▶ **Exercise goal**
A bare number is the expected answer: the count of lines in the records that contain the word "computer".

▶ **Data records**
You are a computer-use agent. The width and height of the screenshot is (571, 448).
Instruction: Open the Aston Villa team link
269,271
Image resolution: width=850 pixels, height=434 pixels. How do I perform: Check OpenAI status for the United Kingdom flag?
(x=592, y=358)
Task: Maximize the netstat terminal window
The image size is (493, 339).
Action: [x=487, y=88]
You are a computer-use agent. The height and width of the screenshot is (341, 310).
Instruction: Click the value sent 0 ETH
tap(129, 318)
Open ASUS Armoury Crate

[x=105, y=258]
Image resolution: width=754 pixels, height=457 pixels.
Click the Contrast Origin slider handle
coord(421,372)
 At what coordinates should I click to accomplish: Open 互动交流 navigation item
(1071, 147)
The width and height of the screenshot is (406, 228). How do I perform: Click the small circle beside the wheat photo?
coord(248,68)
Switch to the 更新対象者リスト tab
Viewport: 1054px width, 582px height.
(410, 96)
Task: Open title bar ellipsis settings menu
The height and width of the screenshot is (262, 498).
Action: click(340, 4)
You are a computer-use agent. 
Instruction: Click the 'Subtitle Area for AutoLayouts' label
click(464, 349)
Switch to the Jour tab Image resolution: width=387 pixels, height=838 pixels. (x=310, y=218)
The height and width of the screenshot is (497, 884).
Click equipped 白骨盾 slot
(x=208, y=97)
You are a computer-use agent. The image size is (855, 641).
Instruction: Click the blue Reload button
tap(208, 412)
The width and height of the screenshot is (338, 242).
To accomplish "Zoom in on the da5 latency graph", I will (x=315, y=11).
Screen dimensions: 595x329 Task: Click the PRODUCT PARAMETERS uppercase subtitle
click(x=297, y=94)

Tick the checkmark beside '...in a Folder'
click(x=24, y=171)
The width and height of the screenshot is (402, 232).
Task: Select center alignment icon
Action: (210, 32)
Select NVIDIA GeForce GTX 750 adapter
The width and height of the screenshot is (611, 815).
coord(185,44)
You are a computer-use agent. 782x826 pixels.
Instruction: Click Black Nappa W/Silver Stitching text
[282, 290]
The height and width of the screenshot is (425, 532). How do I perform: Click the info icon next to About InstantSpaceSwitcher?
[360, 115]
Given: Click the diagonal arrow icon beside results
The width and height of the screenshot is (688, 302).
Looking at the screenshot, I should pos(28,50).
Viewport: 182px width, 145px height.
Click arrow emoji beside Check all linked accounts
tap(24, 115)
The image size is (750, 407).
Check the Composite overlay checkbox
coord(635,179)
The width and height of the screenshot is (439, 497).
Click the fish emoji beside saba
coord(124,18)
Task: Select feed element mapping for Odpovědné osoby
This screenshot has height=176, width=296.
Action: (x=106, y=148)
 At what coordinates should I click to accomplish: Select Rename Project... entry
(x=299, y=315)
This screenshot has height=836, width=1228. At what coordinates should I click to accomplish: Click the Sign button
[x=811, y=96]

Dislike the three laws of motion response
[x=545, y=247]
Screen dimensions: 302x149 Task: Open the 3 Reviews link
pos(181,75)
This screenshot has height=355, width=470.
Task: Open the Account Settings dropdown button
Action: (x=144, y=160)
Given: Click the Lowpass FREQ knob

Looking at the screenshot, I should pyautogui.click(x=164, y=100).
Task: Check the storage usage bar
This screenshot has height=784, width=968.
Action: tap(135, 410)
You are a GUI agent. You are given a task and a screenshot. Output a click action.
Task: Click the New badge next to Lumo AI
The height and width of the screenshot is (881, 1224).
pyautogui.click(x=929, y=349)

▶ **Your response**
5